GMail base case of the spammersAbout 1 million GMail users were subject to a very clever phishing campaign last week. “What’s phishing?” I hear you ask. It’s basically an e-mail that persuades you to take an action, which ends up compromising you in some way. In this case, you receive an e-mail with an apparent Google Docs attachment. If you follow through with it, all of your e-mail contacts will receive the same phishing e-mail, but coming from you.

Fortunately there was nothing destructive in this phishing campaign, but it did cause quite a lot of consternation because it could have been very nasty. It was quite clever in how it fooled it’s victims.

What the evil doers did was to create an app called “Google Docs” … not to be confused with the official one from Google called … errrrr … “Google Docs” ?.
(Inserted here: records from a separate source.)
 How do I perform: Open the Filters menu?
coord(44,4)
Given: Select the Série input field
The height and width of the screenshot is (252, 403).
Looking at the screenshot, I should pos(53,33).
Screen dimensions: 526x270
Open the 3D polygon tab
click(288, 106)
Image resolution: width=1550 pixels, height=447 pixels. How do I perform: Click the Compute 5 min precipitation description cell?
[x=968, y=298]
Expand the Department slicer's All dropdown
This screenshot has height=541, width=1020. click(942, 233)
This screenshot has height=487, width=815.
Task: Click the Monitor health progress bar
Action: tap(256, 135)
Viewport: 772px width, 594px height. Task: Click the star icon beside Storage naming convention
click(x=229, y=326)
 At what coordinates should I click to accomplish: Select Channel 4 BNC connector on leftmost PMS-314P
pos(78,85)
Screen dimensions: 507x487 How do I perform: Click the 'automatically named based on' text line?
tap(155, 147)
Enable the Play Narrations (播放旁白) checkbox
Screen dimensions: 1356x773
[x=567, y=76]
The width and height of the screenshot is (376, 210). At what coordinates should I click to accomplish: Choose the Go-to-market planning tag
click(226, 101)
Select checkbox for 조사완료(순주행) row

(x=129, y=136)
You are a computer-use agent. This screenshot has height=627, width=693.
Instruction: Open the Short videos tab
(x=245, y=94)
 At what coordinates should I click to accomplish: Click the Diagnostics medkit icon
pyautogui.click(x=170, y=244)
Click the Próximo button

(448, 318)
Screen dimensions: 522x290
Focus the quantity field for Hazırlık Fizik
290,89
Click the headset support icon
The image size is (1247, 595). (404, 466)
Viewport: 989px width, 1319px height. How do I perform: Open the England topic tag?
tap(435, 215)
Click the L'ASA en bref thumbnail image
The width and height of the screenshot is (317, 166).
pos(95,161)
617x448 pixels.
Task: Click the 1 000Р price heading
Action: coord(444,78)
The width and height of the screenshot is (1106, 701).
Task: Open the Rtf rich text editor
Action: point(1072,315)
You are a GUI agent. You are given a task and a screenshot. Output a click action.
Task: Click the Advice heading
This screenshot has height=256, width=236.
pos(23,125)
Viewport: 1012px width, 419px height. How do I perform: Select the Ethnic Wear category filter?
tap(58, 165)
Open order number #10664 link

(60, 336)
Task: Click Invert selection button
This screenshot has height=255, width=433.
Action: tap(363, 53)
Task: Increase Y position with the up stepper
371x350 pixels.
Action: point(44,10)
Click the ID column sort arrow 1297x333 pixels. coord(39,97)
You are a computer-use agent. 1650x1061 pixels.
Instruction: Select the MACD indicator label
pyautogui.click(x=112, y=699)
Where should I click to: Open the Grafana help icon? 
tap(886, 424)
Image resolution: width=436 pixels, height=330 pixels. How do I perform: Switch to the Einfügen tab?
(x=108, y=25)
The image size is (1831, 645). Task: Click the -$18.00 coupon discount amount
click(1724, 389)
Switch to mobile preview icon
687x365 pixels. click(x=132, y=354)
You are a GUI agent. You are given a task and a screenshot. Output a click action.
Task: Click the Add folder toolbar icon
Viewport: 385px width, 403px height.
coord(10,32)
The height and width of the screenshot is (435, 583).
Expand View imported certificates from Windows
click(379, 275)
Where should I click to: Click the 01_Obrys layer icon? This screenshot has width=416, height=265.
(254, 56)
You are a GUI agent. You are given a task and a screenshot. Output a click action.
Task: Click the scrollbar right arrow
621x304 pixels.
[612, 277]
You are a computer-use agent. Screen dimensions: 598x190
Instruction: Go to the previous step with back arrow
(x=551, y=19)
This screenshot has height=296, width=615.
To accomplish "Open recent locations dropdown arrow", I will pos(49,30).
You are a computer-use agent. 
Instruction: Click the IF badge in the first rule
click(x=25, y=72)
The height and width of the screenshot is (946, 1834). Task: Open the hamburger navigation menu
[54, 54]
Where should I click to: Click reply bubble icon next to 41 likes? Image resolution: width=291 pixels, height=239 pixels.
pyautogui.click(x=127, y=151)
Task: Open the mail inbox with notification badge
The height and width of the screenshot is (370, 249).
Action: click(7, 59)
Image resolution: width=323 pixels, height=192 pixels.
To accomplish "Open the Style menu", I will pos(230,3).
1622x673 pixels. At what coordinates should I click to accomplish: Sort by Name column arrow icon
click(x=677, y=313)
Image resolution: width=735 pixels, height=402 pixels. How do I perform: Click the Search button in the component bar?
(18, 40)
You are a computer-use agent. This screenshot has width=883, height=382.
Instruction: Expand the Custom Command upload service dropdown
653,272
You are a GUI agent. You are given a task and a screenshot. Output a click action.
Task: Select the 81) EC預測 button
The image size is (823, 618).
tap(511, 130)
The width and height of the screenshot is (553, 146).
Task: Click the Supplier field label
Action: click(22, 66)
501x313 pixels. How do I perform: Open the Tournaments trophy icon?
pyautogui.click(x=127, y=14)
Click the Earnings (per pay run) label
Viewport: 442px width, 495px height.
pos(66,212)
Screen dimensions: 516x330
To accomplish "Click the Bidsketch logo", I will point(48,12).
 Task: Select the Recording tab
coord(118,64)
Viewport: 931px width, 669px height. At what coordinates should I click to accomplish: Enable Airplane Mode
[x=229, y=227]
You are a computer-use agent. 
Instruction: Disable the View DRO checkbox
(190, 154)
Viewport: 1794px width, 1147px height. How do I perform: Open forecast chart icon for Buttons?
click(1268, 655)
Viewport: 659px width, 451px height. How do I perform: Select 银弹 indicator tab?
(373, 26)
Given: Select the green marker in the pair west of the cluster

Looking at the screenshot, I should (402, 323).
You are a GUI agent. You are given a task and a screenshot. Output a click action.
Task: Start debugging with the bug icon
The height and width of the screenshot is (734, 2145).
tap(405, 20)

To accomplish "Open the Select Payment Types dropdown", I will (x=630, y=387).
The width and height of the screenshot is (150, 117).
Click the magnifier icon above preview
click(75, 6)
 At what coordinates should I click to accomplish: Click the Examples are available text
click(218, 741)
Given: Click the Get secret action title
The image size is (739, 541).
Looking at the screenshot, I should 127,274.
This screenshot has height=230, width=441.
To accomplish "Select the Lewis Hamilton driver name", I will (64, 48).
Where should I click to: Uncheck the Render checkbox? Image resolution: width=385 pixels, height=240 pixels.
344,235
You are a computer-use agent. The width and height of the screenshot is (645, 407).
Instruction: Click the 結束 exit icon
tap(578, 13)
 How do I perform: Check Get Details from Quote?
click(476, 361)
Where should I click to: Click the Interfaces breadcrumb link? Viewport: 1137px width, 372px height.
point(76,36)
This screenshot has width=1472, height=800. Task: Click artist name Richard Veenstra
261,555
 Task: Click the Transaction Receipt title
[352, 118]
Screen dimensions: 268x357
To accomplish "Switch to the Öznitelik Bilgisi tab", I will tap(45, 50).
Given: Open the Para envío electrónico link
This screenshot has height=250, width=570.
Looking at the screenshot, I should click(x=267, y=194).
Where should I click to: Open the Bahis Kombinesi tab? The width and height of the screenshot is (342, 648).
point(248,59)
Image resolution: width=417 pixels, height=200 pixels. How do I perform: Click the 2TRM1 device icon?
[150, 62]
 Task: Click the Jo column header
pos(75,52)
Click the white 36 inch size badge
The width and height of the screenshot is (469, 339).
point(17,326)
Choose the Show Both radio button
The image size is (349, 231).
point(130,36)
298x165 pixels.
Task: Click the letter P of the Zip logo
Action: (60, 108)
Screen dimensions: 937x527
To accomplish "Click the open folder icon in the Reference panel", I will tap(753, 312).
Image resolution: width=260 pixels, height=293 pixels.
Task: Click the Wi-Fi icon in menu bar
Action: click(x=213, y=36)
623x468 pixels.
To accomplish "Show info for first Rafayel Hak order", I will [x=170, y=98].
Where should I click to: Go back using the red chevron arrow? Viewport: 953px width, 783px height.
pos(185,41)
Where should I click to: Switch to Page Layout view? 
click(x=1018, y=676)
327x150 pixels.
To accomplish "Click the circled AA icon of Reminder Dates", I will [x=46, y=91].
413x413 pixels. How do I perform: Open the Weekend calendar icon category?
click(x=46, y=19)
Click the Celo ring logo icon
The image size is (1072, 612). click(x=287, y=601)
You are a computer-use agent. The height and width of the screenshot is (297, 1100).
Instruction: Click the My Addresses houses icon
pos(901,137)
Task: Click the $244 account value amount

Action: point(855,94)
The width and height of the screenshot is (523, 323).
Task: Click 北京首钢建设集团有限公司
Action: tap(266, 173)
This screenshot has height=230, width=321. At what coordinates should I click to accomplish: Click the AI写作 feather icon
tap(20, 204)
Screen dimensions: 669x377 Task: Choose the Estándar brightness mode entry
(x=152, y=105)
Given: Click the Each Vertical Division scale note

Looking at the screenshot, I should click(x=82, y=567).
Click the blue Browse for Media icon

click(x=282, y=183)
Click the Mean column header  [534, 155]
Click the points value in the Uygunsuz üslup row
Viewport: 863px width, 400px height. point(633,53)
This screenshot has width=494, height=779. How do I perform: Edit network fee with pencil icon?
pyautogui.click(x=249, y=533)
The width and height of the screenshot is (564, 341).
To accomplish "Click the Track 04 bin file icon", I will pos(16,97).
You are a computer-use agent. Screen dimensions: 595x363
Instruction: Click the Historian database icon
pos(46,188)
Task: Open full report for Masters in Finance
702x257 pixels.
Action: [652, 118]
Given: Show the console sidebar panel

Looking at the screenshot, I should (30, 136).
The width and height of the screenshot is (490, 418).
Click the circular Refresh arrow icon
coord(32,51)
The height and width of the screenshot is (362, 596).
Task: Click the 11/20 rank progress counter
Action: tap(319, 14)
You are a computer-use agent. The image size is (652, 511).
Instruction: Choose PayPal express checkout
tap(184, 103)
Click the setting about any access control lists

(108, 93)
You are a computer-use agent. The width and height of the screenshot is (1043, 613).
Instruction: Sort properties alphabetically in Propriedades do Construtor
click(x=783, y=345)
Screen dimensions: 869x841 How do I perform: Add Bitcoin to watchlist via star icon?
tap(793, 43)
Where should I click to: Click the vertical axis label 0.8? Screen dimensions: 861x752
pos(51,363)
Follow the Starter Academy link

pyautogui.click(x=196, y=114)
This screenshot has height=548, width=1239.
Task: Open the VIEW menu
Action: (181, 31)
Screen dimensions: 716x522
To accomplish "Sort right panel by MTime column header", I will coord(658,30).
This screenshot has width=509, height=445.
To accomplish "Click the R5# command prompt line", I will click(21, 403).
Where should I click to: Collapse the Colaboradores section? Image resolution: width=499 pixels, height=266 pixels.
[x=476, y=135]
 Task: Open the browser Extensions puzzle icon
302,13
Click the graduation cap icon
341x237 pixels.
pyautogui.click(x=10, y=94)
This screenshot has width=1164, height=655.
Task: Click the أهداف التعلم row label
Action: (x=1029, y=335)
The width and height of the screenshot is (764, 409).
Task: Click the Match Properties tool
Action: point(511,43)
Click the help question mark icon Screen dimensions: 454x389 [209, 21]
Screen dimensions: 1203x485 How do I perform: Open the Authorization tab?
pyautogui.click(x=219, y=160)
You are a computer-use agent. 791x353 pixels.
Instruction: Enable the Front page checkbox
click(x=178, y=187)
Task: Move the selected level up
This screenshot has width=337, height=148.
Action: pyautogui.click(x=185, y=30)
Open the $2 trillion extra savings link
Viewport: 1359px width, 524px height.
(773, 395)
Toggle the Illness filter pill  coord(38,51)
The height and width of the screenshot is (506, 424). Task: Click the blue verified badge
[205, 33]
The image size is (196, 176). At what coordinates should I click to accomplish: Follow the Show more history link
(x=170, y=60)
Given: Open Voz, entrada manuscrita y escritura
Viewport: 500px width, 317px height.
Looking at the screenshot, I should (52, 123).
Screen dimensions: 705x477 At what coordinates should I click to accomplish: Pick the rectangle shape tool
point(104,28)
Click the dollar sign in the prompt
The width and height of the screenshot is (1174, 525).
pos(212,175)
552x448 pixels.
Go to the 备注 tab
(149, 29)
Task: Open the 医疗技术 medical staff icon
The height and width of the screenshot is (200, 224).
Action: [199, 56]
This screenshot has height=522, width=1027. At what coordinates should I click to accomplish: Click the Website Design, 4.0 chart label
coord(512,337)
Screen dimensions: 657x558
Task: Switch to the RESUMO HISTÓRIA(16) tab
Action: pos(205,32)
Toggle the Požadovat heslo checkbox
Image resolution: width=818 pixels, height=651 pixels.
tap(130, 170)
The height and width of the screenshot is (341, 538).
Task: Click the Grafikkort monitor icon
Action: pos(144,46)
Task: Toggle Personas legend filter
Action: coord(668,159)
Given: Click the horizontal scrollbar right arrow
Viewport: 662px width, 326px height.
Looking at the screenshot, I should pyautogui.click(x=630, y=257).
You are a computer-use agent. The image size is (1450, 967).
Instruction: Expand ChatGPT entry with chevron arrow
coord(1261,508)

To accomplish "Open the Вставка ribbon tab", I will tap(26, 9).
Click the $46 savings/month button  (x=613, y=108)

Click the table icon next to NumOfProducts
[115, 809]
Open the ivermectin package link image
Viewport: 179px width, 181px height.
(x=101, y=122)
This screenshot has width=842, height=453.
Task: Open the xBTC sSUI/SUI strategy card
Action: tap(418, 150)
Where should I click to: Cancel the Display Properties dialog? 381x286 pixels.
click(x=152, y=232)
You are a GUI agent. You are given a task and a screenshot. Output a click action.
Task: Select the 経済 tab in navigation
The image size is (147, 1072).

They then sent out their phishing e-mail, which looked like this:

In later occurrences of the phishing campaign, the blurred out name in the image above, was probably somebody you know or at least you were on their contact list. If you click on the “Open in Docs” button above, you launch the app called “Google Docs”, which sounds like the right kind of thing to happen – right? Then you get the following pop-up, which looks fairly legitimate, because it is:

The reason it’s legitimate is because this is the standard screen from Google in regards to this “new” app that you want to execute. The app developers (the bad guys) had to specify what permissions their app needed to carry out it’s nefarious deeds on your e-mail, and so Google helpfully popped up this window to ask you to give permission to the app for the parts of your GMail profile that it needed. Don’t freak out, there could be genuine reasons an app needs these particular permissions, so this would not have been a red-flag to Google … the app name on the other hand … ?.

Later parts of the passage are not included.